Petani Terancam Gagal Panen, DPRD Jeneponto Minta Pompengan Segera Bertindak

Jum'at, 03 Apr 2026 18:15
Petani Terancam Gagal Panen, DPRD Jeneponto Minta Pompengan Segera Bertindak
Hariyanto dan Kondisi Tanaman Padi sudah mulai kering di Desa Bontorappo, Kecamatan Tarowang. Foto: SINDO Makassar/Sulaiman Nai
Comment
Share
JENEPONTO - Anggota DPRD Jeneponto, Hariyanto mendesak pihak Balai Pompengan segera turun langsung ke Bendungan Kelara Karalloe untuk memantau kondisi debit air irigasi yang dikeluhkan petani.

Keluhan tersebut datang dari petani di Kecamatan Turatea, Kelara, Batang, Tarowang, dan Arungkeke yang mengaku kesulitan mendapatkan pasokan air untuk lahan pertanian mereka.

Hariyanto mengatakan, kondisi ini perlu segera ditangani karena tanaman padi di sejumlah wilayah telah memasuki fase pertumbuhan pascatanam. Namun, sebagian tanaman mengalami kekurangan air irigasi bahkan mulai terdampak kekeringan, sehingga berpotensi menurunkan produksi gabah dan bisa memicu gagal panen.

“Saya mendesak pihak Pompengan segera turun ke Bendungan Kelara Karalloe dan melihat langsung kondisi air yang menjadi kebutuhan para petani.
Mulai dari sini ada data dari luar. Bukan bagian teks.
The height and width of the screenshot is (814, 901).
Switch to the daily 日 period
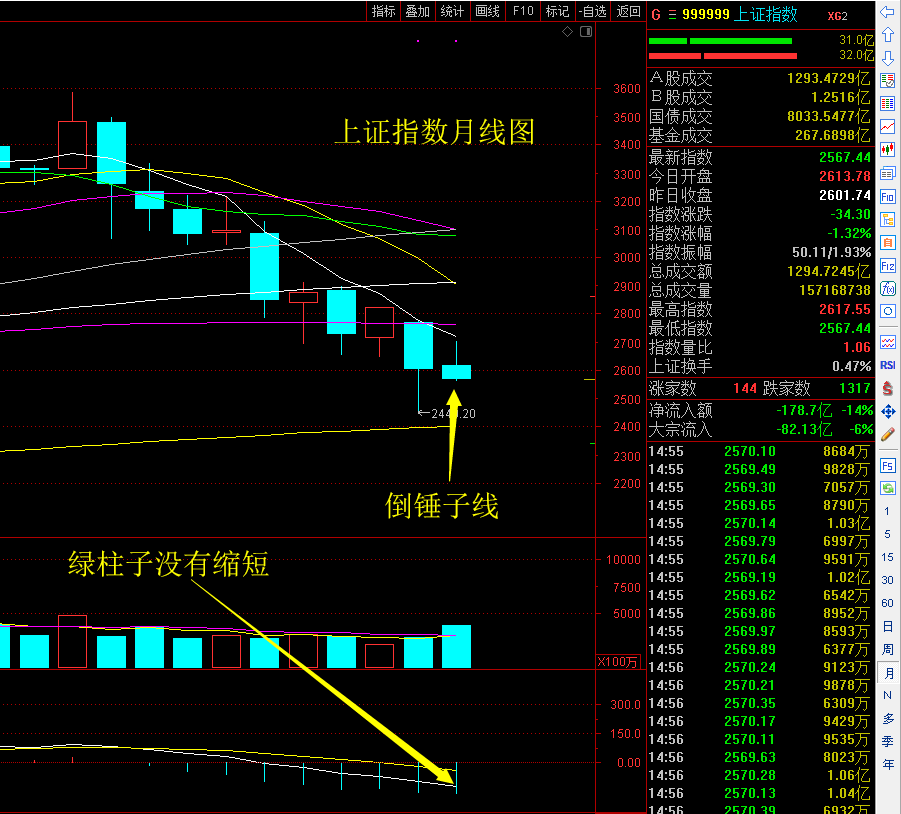pos(887,626)
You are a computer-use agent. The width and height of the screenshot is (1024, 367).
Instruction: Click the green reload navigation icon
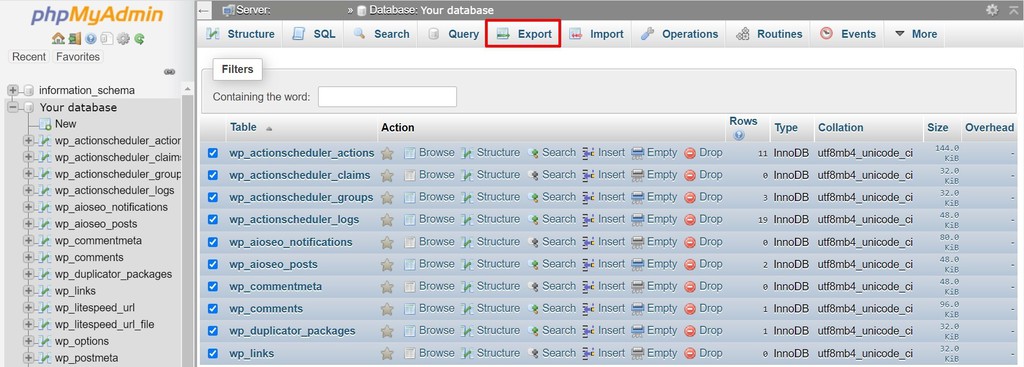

Ini tidak bisa ditunda-tunda,” tegas Hariyanto.

Ia juga menyampaikan ultimatum. Jika dalam waktu 2x24 jam tidak ada langkah nyata dari pihak Pompengan, para petani akan melakukan aksi unjuk rasa dan meminta kepala Balai Pompengan dicopot dari jabatannya.

Menurut Hariyanto, dirinya telah menghubungi pihak Pompengan dan mendapat respons bahwa mereka akan turun ke lokasi. Namun hingga saat ini, belum ada tindakan nyata di lapangan.

“Pihak Pompengan hanya berjanji akan turun, tapi sampai sekarang belum ada reaksi. Masyarakat sudah mulai resah,” tambah legislator Fraksi Partai Persatuan Pembangunan ini.

Hariyanto berharap persoalan ini segera mendapat perhatian serius agar tidak memicu gejolak di tengah masyarakat serta memastikan kebutuhan air irigasi petani di Jeneponto tetap terpenuhi.

Ia menegaskan, jika tidak ada upaya dari pihak Pompengan, Komisi III DPRD Jeneponto akan membawa persoalan ini ke tingkat pusat.

"Kalau pihak pompengan tidak menanggapi persoalan kebutuhan air para petani di Jeneponto, maka kami dari Komisi 3 akan segera melakukan konsultasi ke pihak PUPR di Jakarta dan akan melayankan surat aduan ke bapak presiden Prabowo," tegas Hariyanto dihubungi, Jumat sore.

Sementara itu, pihak Balai Pompengan yang dihubungi hingga berita ini diturunkan belum memberikan respons.

Sementara itu, pihak Balai Pompengan memberikan penjelasan terkait kondisi tersebut. Salah satu pegawai Pompengan, Yusma Elfita, menyebut bahwa Daerah Irigasi Kelara Karalloe merupakan kewenangan pemerintah pusat, sedangkan pemeliharaan saluran dilaksanakan oleh Dinas SDA Cipta Karya Provinsi Sulawesi Selatan (TPOP).

Ia juga menyampaikan bahwa BBWS Pompengan Jeneberang telah berkoordinasi dengan Dinas SDA CK Provinsi Sulawesi Selatan terkait upaya pengaliran air ke area persawahan, khususnya di wilayah hilir.
Menurutnya, sejak 2 April, tim dari BBWS Pompengan Jeneberang bersama Dinas SDA CK Provinsi Sulawesi Selatan telah turun langsung ke lapangan untuk memantau kondisi serta melakukan upaya pengaliran air.

Selain itu, berdasarkan hasil pengecekan lapangan, pihaknya akan melakukan penanganan darurat dengan meninggikan saluran menggunakan sandbag guna menambah aliran air ke wilayah hilir.